RECORDS SHOWN:
####################
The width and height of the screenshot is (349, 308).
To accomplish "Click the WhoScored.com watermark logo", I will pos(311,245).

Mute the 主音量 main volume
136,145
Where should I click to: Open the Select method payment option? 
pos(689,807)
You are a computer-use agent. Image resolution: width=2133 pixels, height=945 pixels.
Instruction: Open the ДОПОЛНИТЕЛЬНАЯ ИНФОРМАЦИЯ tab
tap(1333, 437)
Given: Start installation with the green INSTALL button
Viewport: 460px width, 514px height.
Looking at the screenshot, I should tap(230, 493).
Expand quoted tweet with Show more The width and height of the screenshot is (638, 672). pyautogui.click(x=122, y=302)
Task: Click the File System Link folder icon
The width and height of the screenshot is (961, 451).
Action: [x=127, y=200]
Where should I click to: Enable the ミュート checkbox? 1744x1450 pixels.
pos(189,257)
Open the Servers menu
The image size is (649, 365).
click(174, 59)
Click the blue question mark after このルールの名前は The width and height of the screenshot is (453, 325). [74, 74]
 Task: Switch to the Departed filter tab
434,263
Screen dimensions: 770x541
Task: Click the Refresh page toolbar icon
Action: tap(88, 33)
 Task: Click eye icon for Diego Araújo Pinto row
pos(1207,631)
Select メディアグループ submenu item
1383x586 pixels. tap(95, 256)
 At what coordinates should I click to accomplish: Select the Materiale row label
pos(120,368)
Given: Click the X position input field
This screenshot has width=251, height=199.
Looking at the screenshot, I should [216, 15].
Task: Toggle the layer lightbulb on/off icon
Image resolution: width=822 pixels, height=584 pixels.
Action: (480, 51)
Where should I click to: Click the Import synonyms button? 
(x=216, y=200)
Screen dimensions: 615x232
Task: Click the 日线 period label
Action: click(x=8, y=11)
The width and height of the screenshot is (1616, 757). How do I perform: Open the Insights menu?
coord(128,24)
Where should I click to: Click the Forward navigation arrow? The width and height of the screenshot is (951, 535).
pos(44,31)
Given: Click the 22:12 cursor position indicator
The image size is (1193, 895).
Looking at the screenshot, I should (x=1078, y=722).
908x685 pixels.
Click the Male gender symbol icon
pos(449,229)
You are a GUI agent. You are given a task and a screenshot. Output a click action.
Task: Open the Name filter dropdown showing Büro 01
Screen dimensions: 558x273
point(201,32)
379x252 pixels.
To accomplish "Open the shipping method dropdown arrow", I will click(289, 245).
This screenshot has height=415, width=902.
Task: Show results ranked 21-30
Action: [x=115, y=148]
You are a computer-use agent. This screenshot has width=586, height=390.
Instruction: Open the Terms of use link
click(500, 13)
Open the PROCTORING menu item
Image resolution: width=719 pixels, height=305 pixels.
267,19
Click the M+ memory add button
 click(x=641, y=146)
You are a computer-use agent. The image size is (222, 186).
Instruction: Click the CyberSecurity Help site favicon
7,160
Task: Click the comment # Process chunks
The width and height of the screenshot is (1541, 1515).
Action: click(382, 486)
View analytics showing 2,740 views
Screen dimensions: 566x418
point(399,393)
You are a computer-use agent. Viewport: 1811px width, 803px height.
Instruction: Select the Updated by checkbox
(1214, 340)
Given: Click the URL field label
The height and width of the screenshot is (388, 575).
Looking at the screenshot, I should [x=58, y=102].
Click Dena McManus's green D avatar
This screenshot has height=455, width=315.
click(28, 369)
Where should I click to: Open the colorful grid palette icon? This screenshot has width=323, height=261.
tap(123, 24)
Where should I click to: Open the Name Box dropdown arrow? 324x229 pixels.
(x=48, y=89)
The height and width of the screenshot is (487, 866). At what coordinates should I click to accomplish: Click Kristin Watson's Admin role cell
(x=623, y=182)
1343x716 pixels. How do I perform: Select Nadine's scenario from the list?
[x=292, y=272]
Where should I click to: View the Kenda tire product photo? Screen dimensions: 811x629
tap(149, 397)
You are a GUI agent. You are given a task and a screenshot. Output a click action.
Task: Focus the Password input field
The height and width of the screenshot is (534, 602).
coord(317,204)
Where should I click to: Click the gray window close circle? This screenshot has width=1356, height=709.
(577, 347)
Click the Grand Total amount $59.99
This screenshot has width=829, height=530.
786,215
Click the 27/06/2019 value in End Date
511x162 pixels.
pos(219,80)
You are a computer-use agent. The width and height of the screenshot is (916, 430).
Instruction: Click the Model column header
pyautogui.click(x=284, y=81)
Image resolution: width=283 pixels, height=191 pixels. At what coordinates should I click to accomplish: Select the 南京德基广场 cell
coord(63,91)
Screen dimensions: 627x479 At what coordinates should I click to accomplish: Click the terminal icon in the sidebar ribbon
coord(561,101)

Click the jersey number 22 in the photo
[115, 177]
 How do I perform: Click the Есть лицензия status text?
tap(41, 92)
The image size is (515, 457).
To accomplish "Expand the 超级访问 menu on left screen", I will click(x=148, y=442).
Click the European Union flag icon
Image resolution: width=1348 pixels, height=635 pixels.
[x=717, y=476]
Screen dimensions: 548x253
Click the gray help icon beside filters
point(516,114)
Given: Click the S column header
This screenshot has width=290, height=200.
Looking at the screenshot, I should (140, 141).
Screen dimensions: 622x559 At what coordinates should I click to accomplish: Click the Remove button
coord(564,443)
####################
TASK DIRECTIONS:
Rewrite all of the material above, replacing each occurrence of "Where should I click to:" with "Which spot should I click to:" and leaving everything else unchanged.

TASK ANSWER:
The width and height of the screenshot is (349, 308).
To accomplish "Click the WhoScored.com watermark logo", I will pos(311,245).

Mute the 主音量 main volume
136,145
Which spot should I click to: Open the Select method payment option? 
pos(689,807)
You are a computer-use agent. Image resolution: width=2133 pixels, height=945 pixels.
Instruction: Open the ДОПОЛНИТЕЛЬНАЯ ИНФОРМАЦИЯ tab
tap(1333, 437)
Given: Start installation with the green INSTALL button
Viewport: 460px width, 514px height.
Looking at the screenshot, I should tap(230, 493).
Expand quoted tweet with Show more The width and height of the screenshot is (638, 672). pyautogui.click(x=122, y=302)
Task: Click the File System Link folder icon
The width and height of the screenshot is (961, 451).
Action: [x=127, y=200]
Which spot should I click to: Enable the ミュート checkbox? 1744x1450 pixels.
pos(189,257)
Open the Servers menu
The image size is (649, 365).
click(174, 59)
Click the blue question mark after このルールの名前は The width and height of the screenshot is (453, 325). [74, 74]
 Task: Switch to the Departed filter tab
434,263
Screen dimensions: 770x541
Task: Click the Refresh page toolbar icon
Action: tap(88, 33)
 Task: Click eye icon for Diego Araújo Pinto row
pos(1207,631)
Select メディアグループ submenu item
1383x586 pixels. tap(95, 256)
 At what coordinates should I click to accomplish: Select the Materiale row label
pos(120,368)
Given: Click the X position input field
This screenshot has width=251, height=199.
Looking at the screenshot, I should [216, 15].
Task: Toggle the layer lightbulb on/off icon
Image resolution: width=822 pixels, height=584 pixels.
Action: (480, 51)
Which spot should I click to: Click the Import synonyms button? 
(x=216, y=200)
Screen dimensions: 615x232
Task: Click the 日线 period label
Action: click(x=8, y=11)
The width and height of the screenshot is (1616, 757). How do I perform: Open the Insights menu?
coord(128,24)
Which spot should I click to: Click the Forward navigation arrow? The width and height of the screenshot is (951, 535).
pos(44,31)
Given: Click the 22:12 cursor position indicator
The image size is (1193, 895).
Looking at the screenshot, I should (x=1078, y=722).
908x685 pixels.
Click the Male gender symbol icon
pos(449,229)
You are a GUI agent. You are given a task and a screenshot. Output a click action.
Task: Open the Name filter dropdown showing Büro 01
Screen dimensions: 558x273
point(201,32)
379x252 pixels.
To accomplish "Open the shipping method dropdown arrow", I will click(289, 245).
This screenshot has height=415, width=902.
Task: Show results ranked 21-30
Action: [x=115, y=148]
You are a computer-use agent. This screenshot has width=586, height=390.
Instruction: Open the Terms of use link
click(500, 13)
Open the PROCTORING menu item
Image resolution: width=719 pixels, height=305 pixels.
267,19
Click the M+ memory add button
 click(x=641, y=146)
You are a computer-use agent. The image size is (222, 186).
Instruction: Click the CyberSecurity Help site favicon
7,160
Task: Click the comment # Process chunks
The width and height of the screenshot is (1541, 1515).
Action: click(382, 486)
View analytics showing 2,740 views
Screen dimensions: 566x418
point(399,393)
You are a computer-use agent. Viewport: 1811px width, 803px height.
Instruction: Select the Updated by checkbox
(1214, 340)
Given: Click the URL field label
The height and width of the screenshot is (388, 575).
Looking at the screenshot, I should [x=58, y=102].
Click Dena McManus's green D avatar
This screenshot has height=455, width=315.
click(28, 369)
Which spot should I click to: Open the colorful grid palette icon? This screenshot has width=323, height=261.
tap(123, 24)
Which spot should I click to: Open the Name Box dropdown arrow? 324x229 pixels.
(x=48, y=89)
The height and width of the screenshot is (487, 866). At what coordinates should I click to accomplish: Click Kristin Watson's Admin role cell
(x=623, y=182)
1343x716 pixels. How do I perform: Select Nadine's scenario from the list?
[x=292, y=272]
Which spot should I click to: View the Kenda tire product photo? Screen dimensions: 811x629
tap(149, 397)
You are a GUI agent. You are given a task and a screenshot. Output a click action.
Task: Focus the Password input field
The height and width of the screenshot is (534, 602).
coord(317,204)
Which spot should I click to: Click the gray window close circle? This screenshot has width=1356, height=709.
(577, 347)
Click the Grand Total amount $59.99
This screenshot has width=829, height=530.
786,215
Click the 27/06/2019 value in End Date
511x162 pixels.
pos(219,80)
You are a computer-use agent. The width and height of the screenshot is (916, 430).
Instruction: Click the Model column header
pyautogui.click(x=284, y=81)
Image resolution: width=283 pixels, height=191 pixels. At what coordinates should I click to accomplish: Select the 南京德基广场 cell
coord(63,91)
Screen dimensions: 627x479 At what coordinates should I click to accomplish: Click the terminal icon in the sidebar ribbon
coord(561,101)

Click the jersey number 22 in the photo
[115, 177]
 How do I perform: Click the Есть лицензия status text?
tap(41, 92)
The image size is (515, 457).
To accomplish "Expand the 超级访问 menu on left screen", I will click(x=148, y=442).
Click the European Union flag icon
Image resolution: width=1348 pixels, height=635 pixels.
[x=717, y=476]
Screen dimensions: 548x253
Click the gray help icon beside filters
point(516,114)
Given: Click the S column header
This screenshot has width=290, height=200.
Looking at the screenshot, I should (140, 141).
Screen dimensions: 622x559 At what coordinates should I click to accomplish: Click the Remove button
coord(564,443)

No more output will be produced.